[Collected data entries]
☆ ☆ ☆ ☆ ☆

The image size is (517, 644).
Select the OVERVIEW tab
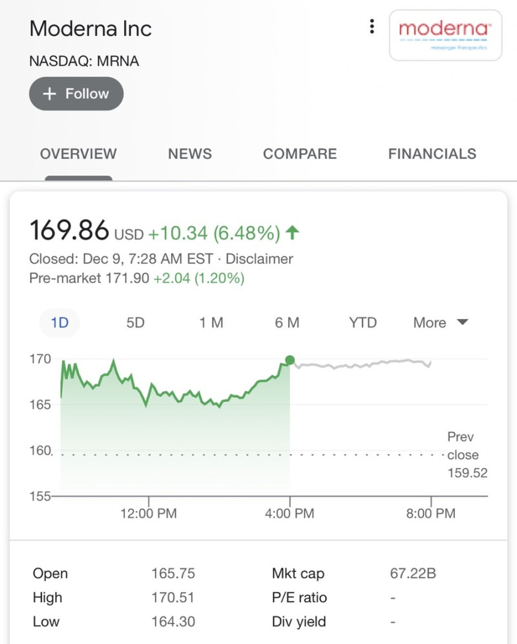pos(78,154)
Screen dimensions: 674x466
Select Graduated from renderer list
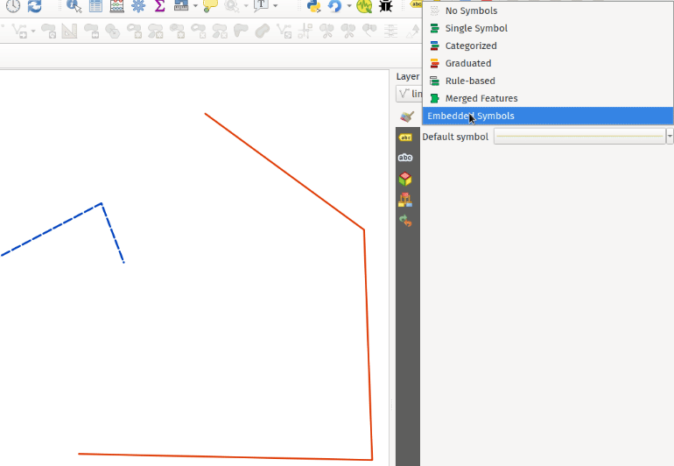(x=467, y=63)
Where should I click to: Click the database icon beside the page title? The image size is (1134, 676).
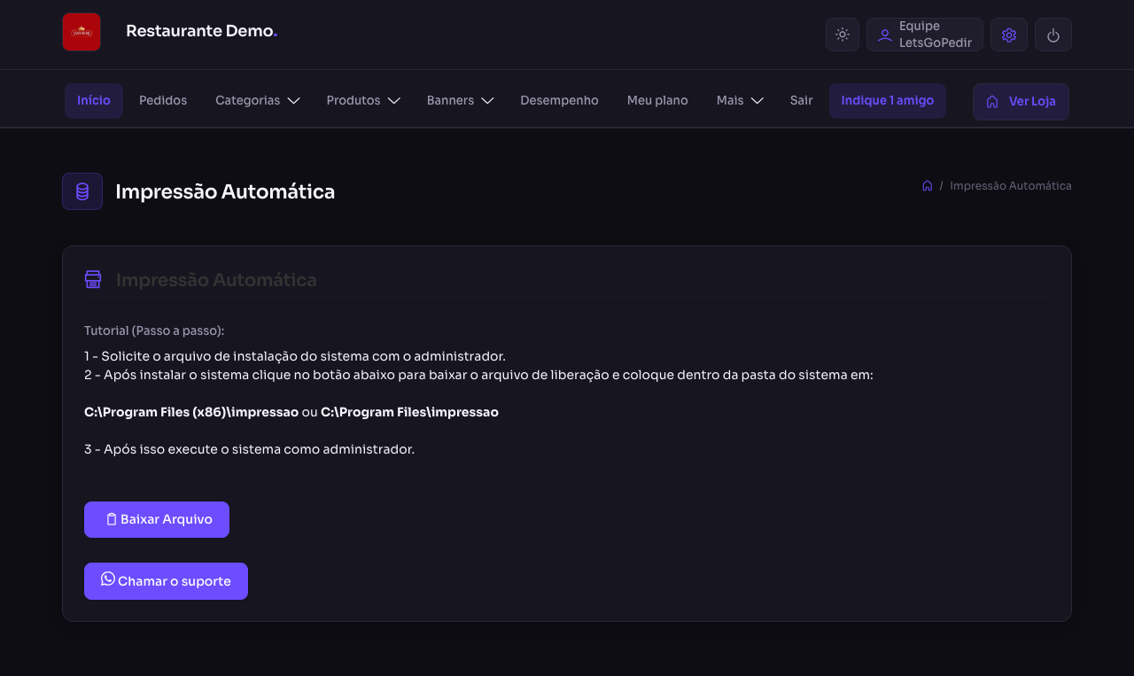pos(82,191)
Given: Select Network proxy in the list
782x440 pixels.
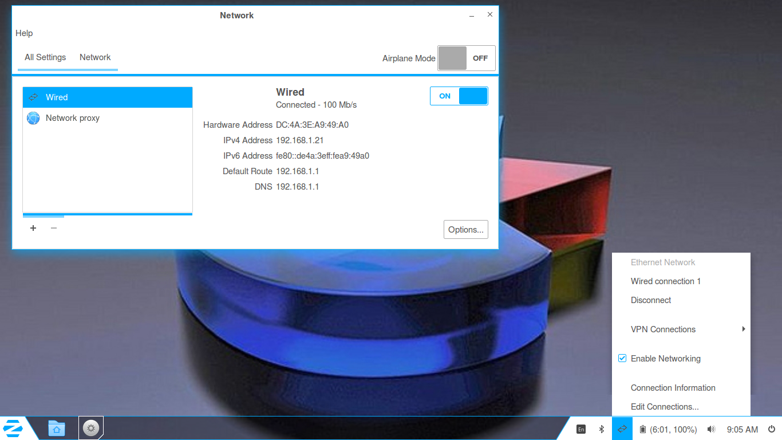Looking at the screenshot, I should pos(73,118).
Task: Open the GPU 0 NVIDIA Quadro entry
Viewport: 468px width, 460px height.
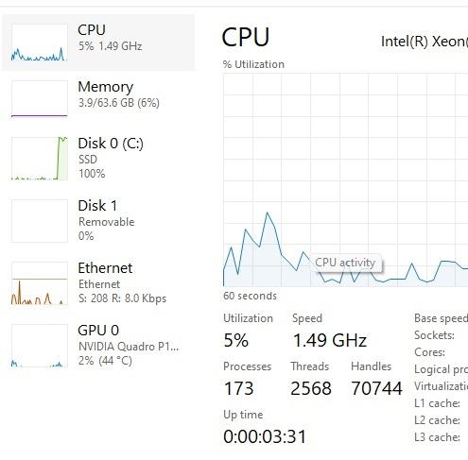Action: click(x=98, y=346)
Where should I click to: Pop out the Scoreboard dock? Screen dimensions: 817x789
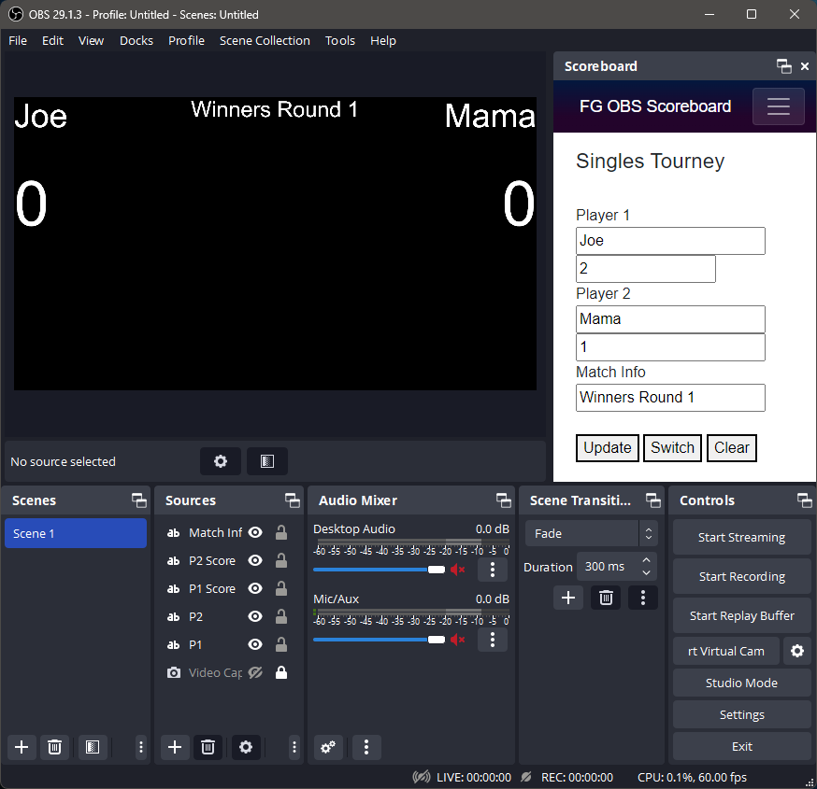pyautogui.click(x=783, y=66)
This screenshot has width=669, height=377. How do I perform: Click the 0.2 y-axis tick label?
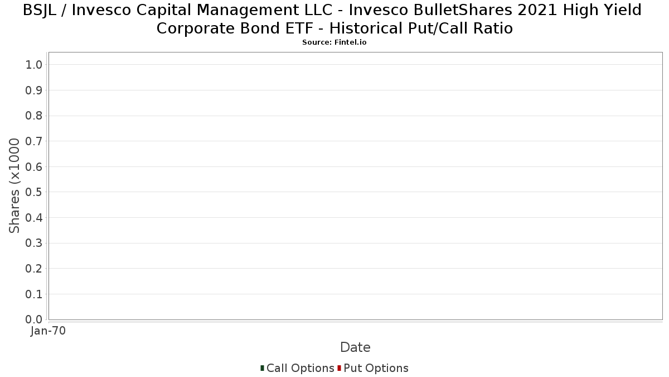pos(34,269)
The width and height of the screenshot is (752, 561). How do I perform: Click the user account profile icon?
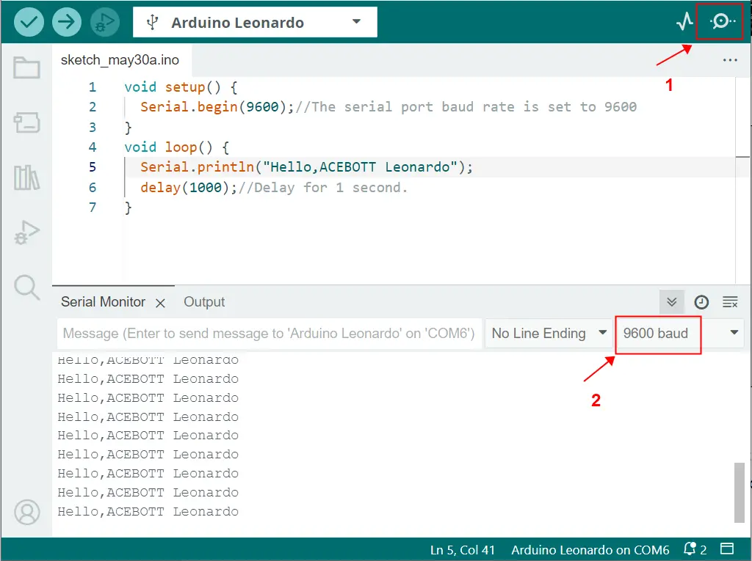tap(27, 512)
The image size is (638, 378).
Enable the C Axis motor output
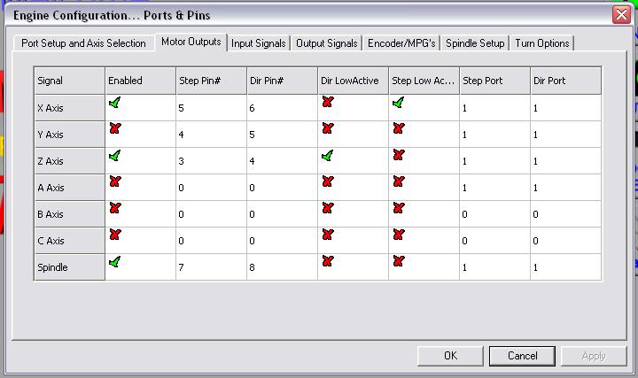[114, 235]
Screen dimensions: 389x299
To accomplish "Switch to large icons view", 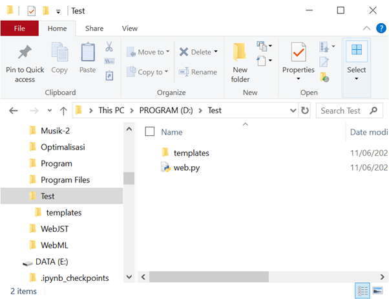I will (377, 291).

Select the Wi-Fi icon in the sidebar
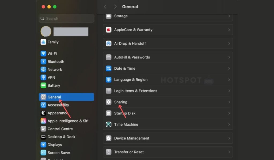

☆ ☆ ☆ ☆ ☆

(Activity): Look above and copy only the lines from the one holding "Select the OVERVIEW tab" to the one holding "Task: Open the GPU 0 NVIDIA Quadro entry", both included, exactly, minus the pictures.

(Response below):
Select the OVERVIEW tab
pos(78,154)
Screen dimensions: 674x466
Select Graduated from renderer list
(x=467, y=63)
Where should I click to: Click the database icon beside the page title? The image size is (1134, 676).
pos(82,191)
Given: Select Network proxy in the list
782x440 pixels.
Looking at the screenshot, I should pos(73,118).
Task: Open the GPU 0 NVIDIA Quadro entry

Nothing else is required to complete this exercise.